» Exercises to complete:
1. Repeat the passage from the list of film lessons, starting at "5. KIDS NEED" and ending at "relationship looks like.".
2. Answer these questions using the list of film lessons:
(a) Who gives the bad advice to Elsa's parents?
(b) Which song from the film is said to encapsulate the breakdown of the relationship between Anna and Elsa?
(c) What do Kristoff and Sven give up to assist Anna?

» Text provided:
□ □ □ □ □

6. NOT ALL ADVICE IS GOOD ADVICE. The advice that Grand Pabby (the troll) gives to Elsa’s parents is just plain bad. It’s not even partially good. He freaks them out with a vision of Elsa’s powers gone amok, and then proceeds to erase all of the wonderful memories Elsa has shared with her sister over the years–leaving the fun. What that means is he leaves Anna with no context for why she recalls having fun with her sister–or why, when she remembers all this “fun,” she isn’t able to have it with Elsa now. Concealing the power, shutting her up in her own room, causing what was once a joyful expression to now be one that fills her with dread–this is what happens to Elsa when her parents follow some very bad advice. Doesn’t matter whether the source is a magical troll or a well-meaning friend: just because advice is given doesn’t mean you have to take it.
5. KIDS NEED FRIENDS. One of the best songs in the film is “Do You Want to Build a Snowman?” which encapsulates the entire breakdown of the relationship between Anna and Elsa, the loss of their parents, and the isolation in which both girls have been raised. Yes, Anna has been allowed to roam freely in the castle for years, but the gates have never opened–so she has never had a friend her own age. Just as Elsa has been isolated because of her powers, Anna has also been isolated. Without the interaction with other children, without the friendly interaction with her sister, added with that the death of her parents, it can’t be surprising when she falls for the first really friendly (albeit handsome) person she meets in her entire life. You can’t grow up in isolation and expect to understand what a healthy relationship looks like.
4. REINDEER(S) AND SNOWMEN ARE BETTER THAN PEOPLE. They may be “comic relief,” but both Sven the reindeer and Olaf the snowman are also two of the best characters in the film. Sven is the voice of Kristoff’s conscience in the early going of his relationship with Anna, and the one who quickly sees that Anna, while strong, may need a little help along the way. Olaf, the childhood creation brought back to life in a throwaway moment of “Let It Go,” is a wide-eyed innocent who truly sees no guile in anyone. He simply sees people who need help and is determined to help them, even when it could cost him his very life. Both Sven and Olaf risk everything to save the people they love, with no thought of what it could actually cost them in the end. Everyone needs a friend or two like these.
3. SOME PEOPLE ARE WORTH MELTING FOR. One of the best things about this film is the amount of self-sacrifice made throughout the story. Elsa hides her powers for the benefit of the ones she loves (misguided as it may be), Anna isn’t afraid to jump on a horse and run after her sister, Kristoff and Sven give up their successful ice business to assist Anna, Olaf literally melts to save Anna, Elsa gives herself up to save her sister, Anna throws herself in front of Hans to save Elsa, and the list could go on and on. Yes, there’s a lot of heroics here, and sometimes its hard to give up something for someone else–but in a world where kids are taught that what they want is the most important thing, it’s wonderful to see a film that reminds them that sometimes the best thing you can do is to give up something for someone you love.

□ □ □ □ □

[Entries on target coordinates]
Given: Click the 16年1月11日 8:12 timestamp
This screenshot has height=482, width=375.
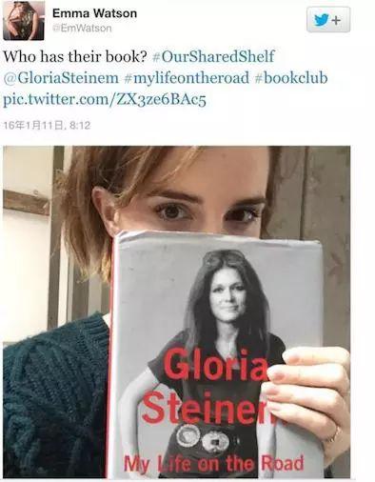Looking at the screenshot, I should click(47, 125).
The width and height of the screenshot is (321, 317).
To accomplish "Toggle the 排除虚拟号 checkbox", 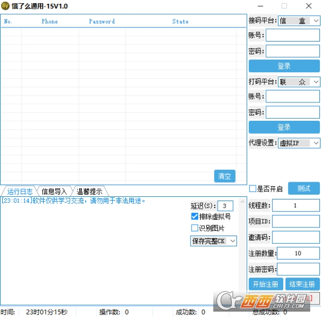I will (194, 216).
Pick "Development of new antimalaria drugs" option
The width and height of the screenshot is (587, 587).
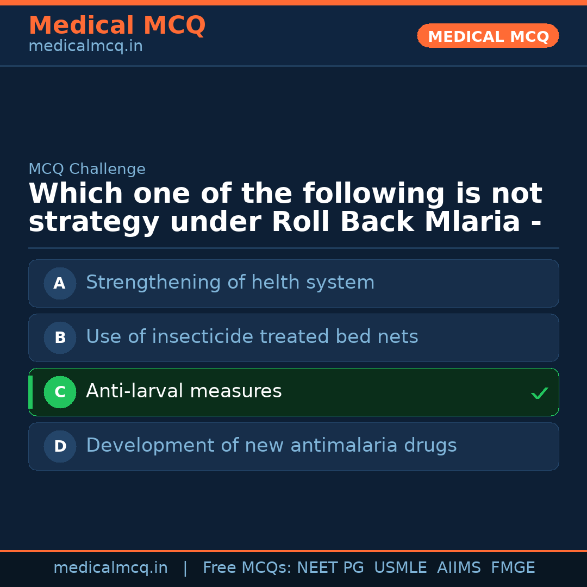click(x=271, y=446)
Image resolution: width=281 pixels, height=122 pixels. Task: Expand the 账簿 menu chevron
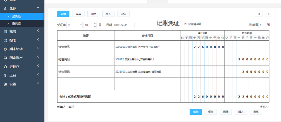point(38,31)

□ □ □ □ □

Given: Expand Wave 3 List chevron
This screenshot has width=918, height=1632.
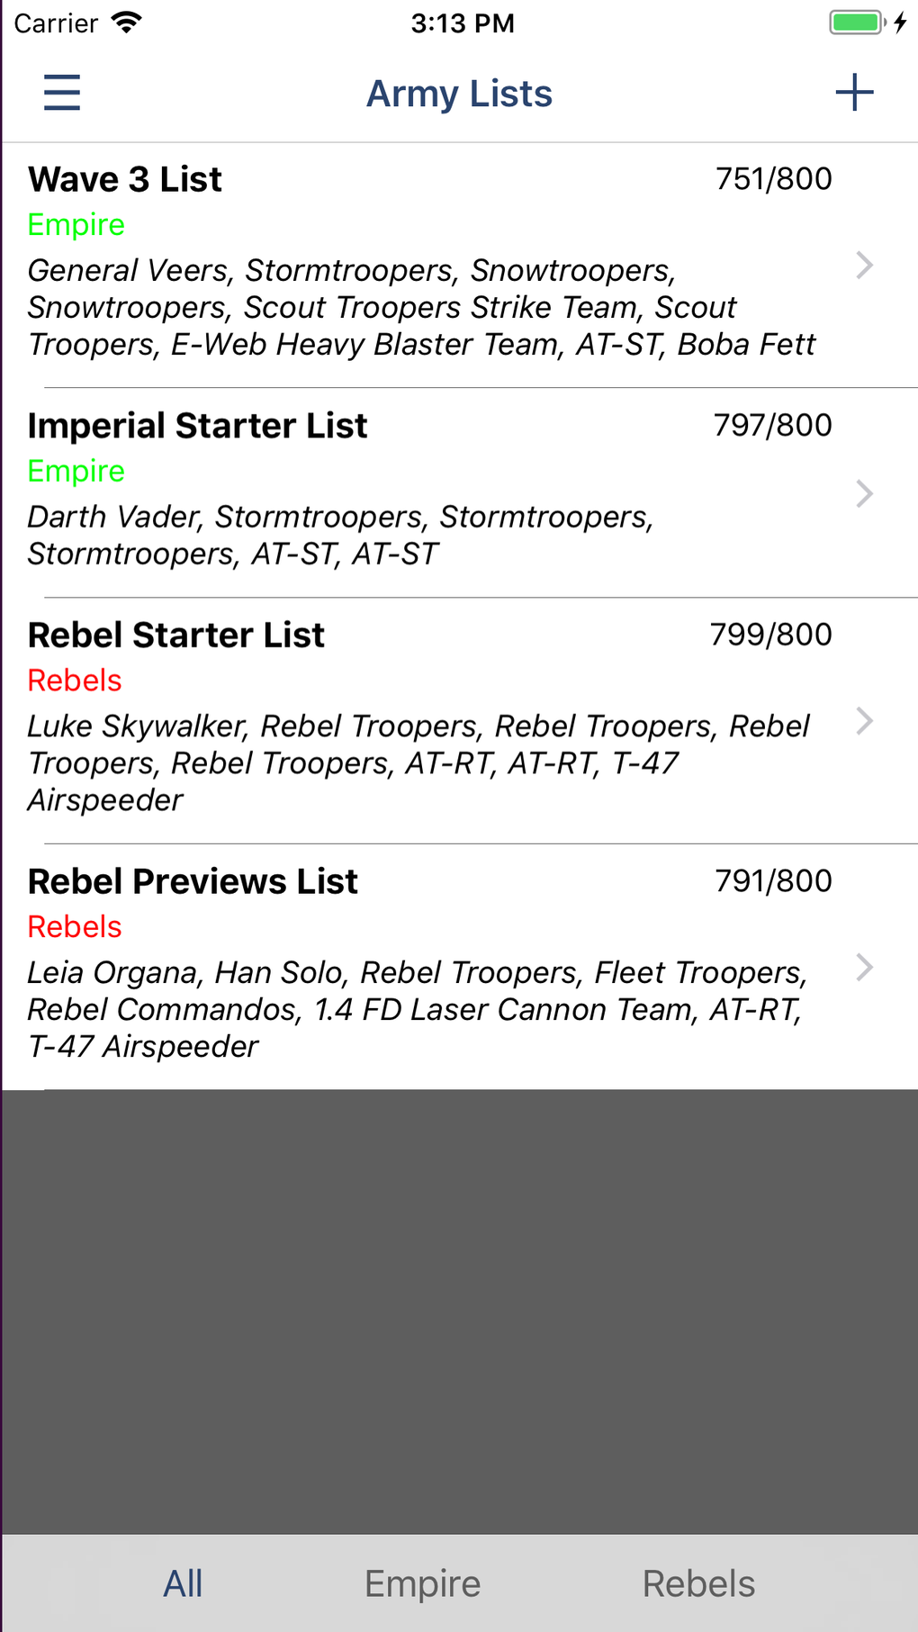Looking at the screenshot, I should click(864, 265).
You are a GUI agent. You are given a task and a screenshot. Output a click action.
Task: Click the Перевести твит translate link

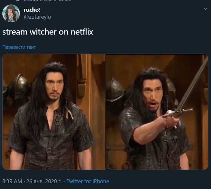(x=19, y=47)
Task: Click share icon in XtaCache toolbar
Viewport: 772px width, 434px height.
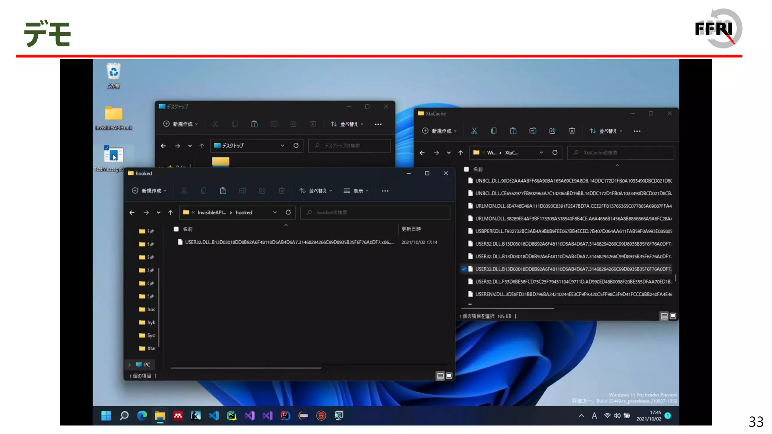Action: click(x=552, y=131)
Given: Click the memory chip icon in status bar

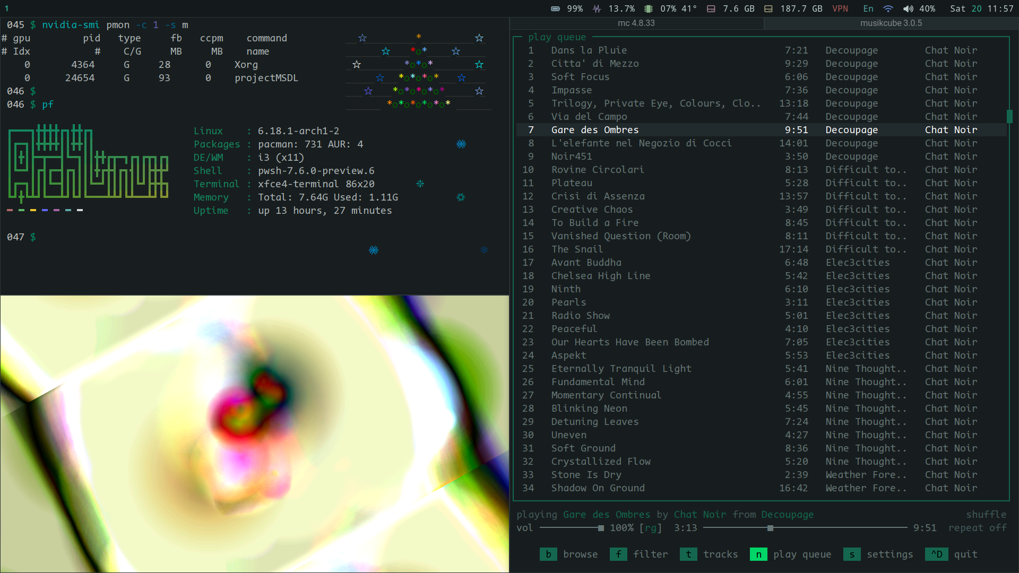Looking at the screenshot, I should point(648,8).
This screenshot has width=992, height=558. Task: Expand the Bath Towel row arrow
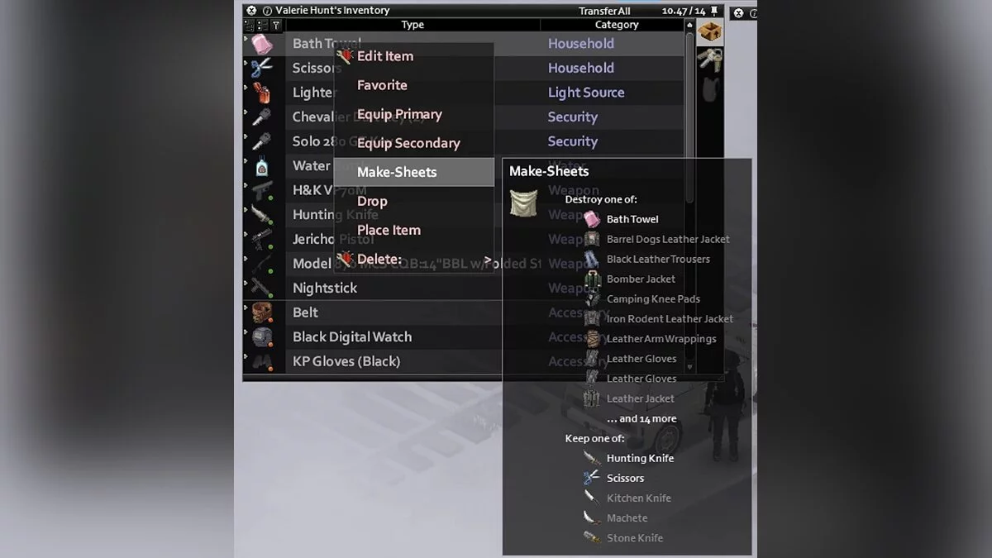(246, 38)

□ □ □ □ □

» Answers in order:
1.
5. KIDS NEED FRIENDS. One of the best songs in the film is “Do You Want to Build a Snowman?” which encapsulates the entire breakdown of the relationship between Anna and Elsa, the loss of their parents, and the isolation in which both girls have been raised. Yes, Anna has been allowed to roam freely in the castle for years, but the gates have never opened–so she has never had a friend her own age. Just as Elsa has been isolated because of her powers, Anna has also been isolated. Without the interaction with other children, without the friendly interaction with her sister, added with that the death of her parents, it can’t be surprising when she falls for the first really friendly (albeit handsome) person she meets in her entire life. You can’t grow up in isolation and expect to understand what a healthy relationship looks like.

2.
(a) Grand Pabby, the troll.
(b) "Do You Want to Build a Snowman?"
(c) Their successful ice business.